▶ [Texto selecionado]
========

Angola possui um regime autoritário, onde ninguém se atreve a falar mal de "Zedu", como é chamado o presidente José Eduardo dos Santos. Hoje, o país de colonização portuguesa e que ficou décadas sob uma sangrenta guerra civil, é o que possui o "presidente" africano há mais tempo no poder (junto com Guiné Equatorial): 32 anos. Protestos contra o poder central costumam terminar com mortos e desaparecidos. Até possui eleições, mas não fazem tanta diferença assim.

Dilma discurso, nesta quinta, no parlamento angolano. Devido aos interesses econômicos e geopolíticos de setores brasileiros, ela destacou a cooperação econômica entre os dois lados do Atlântico. Grandes empresas tupiniquins exploram petróleo, diamantes, geram energia por lá. Atividades que quase não causam impacto socioambiental e quase não dão retorno para quem nelas trabalha.

Angola também é um dos principais clientes do Banco Nacional de Desenvolvimento Econômico e Social (BNDES) exatamente para fomentar negócios com o Brasil. De 2002 a 2008, o comércio bilateral cresceu mais de 20 vezes, atingindo 4,21 bilhões.

Com medo de perder espaço para o apetitie chinês por recursos naturais do continente africano, duvido que ela tenha conversado com o colega sobre o quesito "democracia". Afinal, como disse o ex-chanceler e hoje ministro da Defesa, Celso Amorim, durante uma visita do então presidente Lula a Guiné Equatorial (país que é uma várzea em se tratando de direitos humanos): "negócios são negócios". E completou: "O isolamento e a distância só fazem eles dependerem mais de outros e talvez até ficarem mais longe do que nós desejamos".

========

▶ [Dados]
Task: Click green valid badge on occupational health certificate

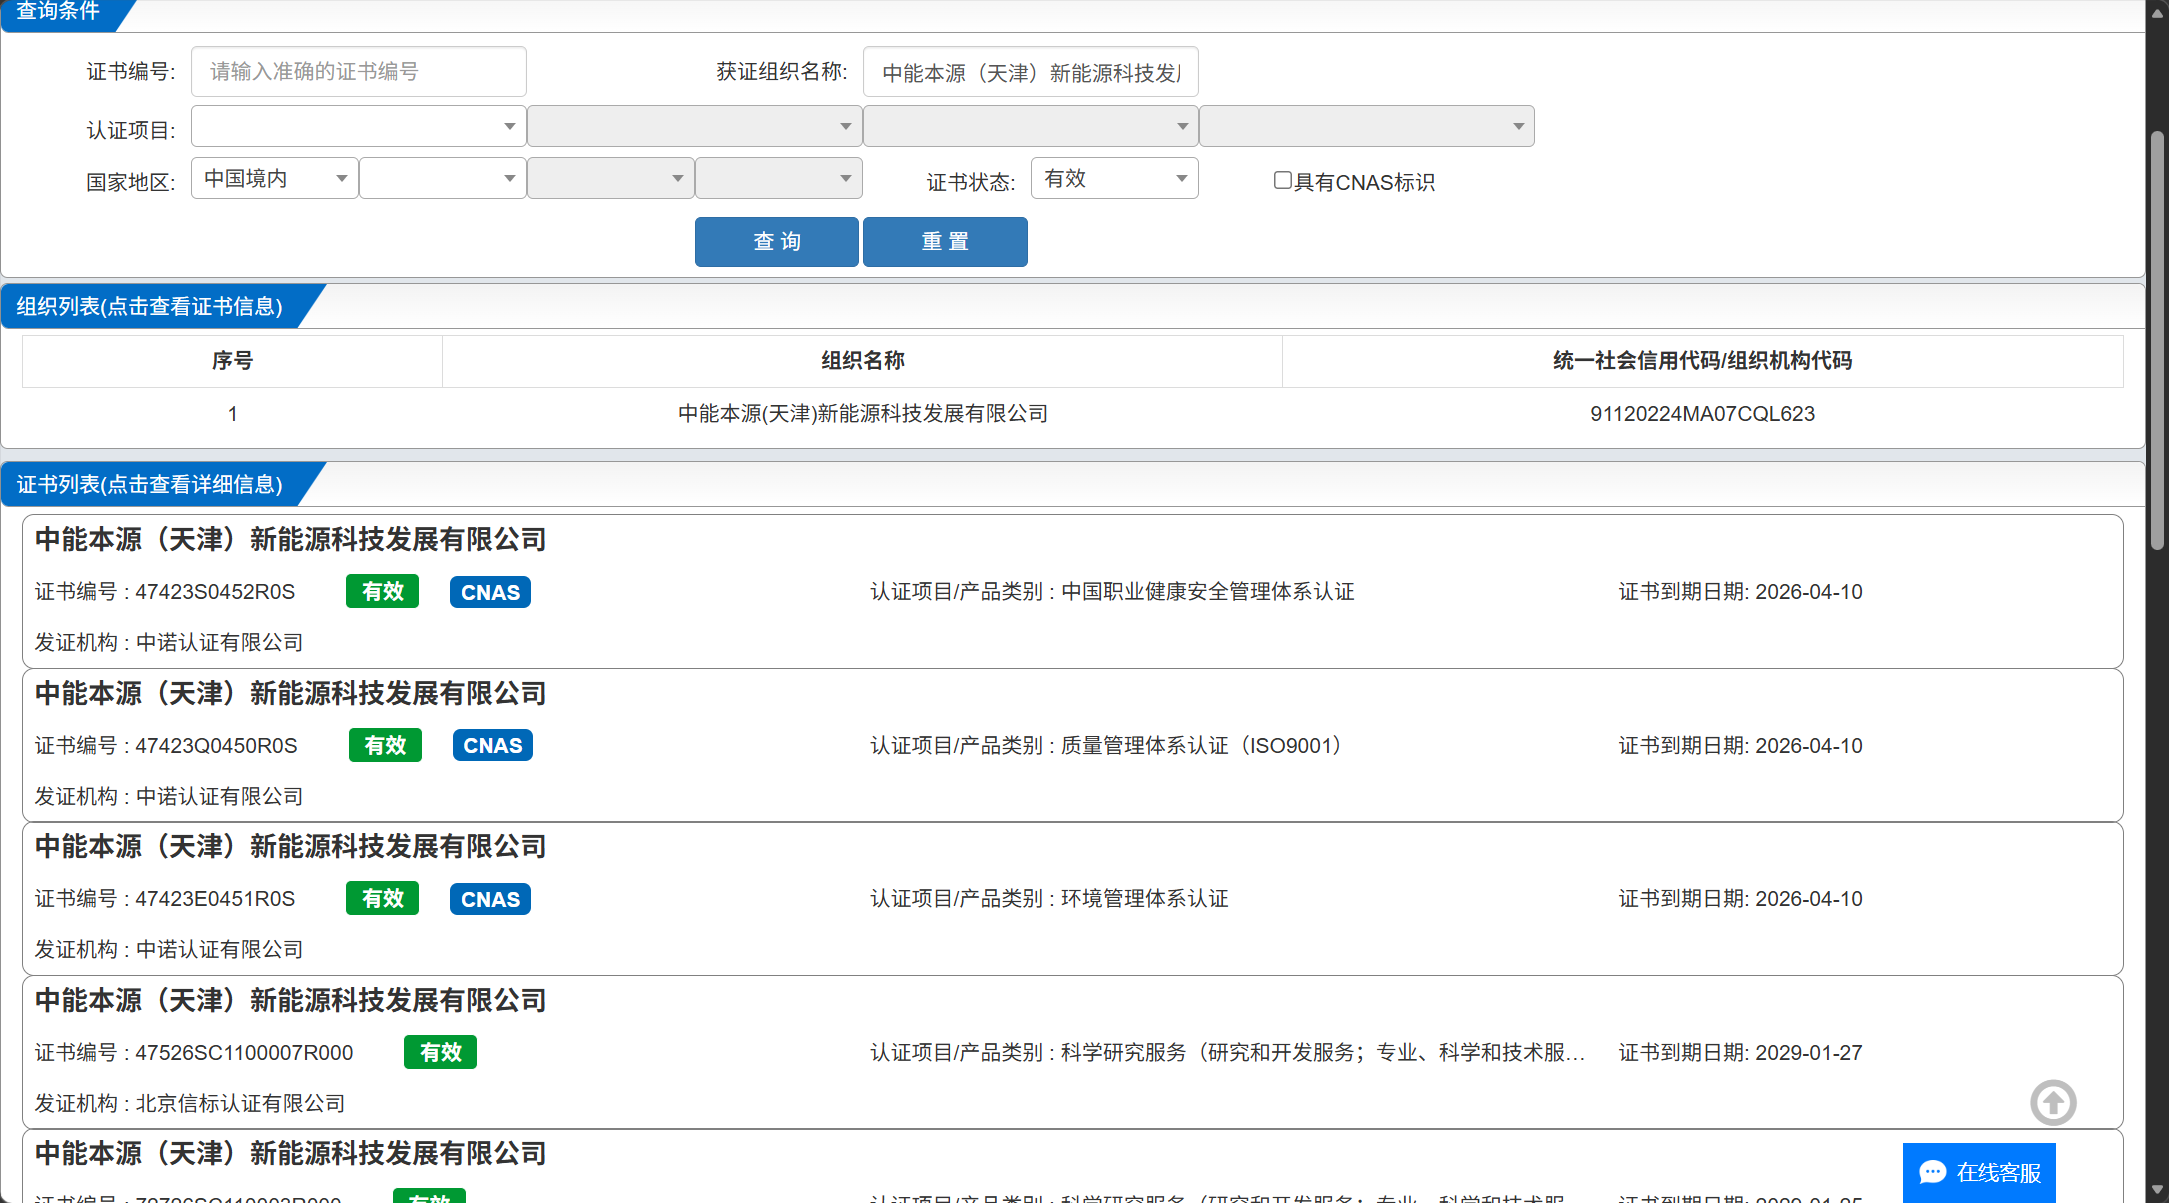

========

▶ [Enunciado 1]
Segundo o texto sobre Angola, há quantos anos José Eduardo dos Santos está no poder?
▶ [Enunciado 2]
Prossiga o texto sobre Angola e a visita de Dilma a partir do ponto em que ele termina.
O material não tem nenhum papel nesta atividade.

▶ [Resposta esperada 1]
Há 32 anos.

▶ [Resposta esperada 2]
Sim, enquanto isso, lucramos com eles. Porque dinheiro não tem pátria, cara ou ética. Se estiver sujo de sangue, é só limpar que está novo de novo.

Um governo que tolera um outro país com grave desrespeito aos direitos humanos normalmente usa como justificativa a sagrada soberania do vizinho. Fascinante. Durante, a nossa maravilhosa Gloriosa essas mesmas pessoas que usam essa desculpa apelaram desesperadoramente para outros Estados intervirem junto ao regime verde-oliva, seja via boicote comercial ou pelas vias diplomáticas, a fim de que fosse restaurada a democracia.

Hoje, se alguém pede que eles influenciem outras nações nesse sentido através de pleitos justos (porque também há os pedidos golpistas travestidos de coisa meiga), a questão econômica ou um pretenso assento no Conselho de Segurança da cada vez mais esvaziada Nações Unidas falam mais alto.

Usar a economia para fazer pressão política seria muito melhor que afagar ditador vestido de presidente. O Brasil tem tamanho e história comum para isso. Basta querer ousar. E usar a diplomacia.

O governo atual foi eleito com a promessa de elevar a questão dos direitos humanos nas relações internacionais. O problema é que, se por um lado, mostrou-se mais ousado que o governo passado em condenar comportamentos bizarros de outros países em fóruns internacionais (o que, sinceramente, vale muito pouco), por outro ainda coloca parceiros no pedestal de vestal intocável quando o interessa comercialmente.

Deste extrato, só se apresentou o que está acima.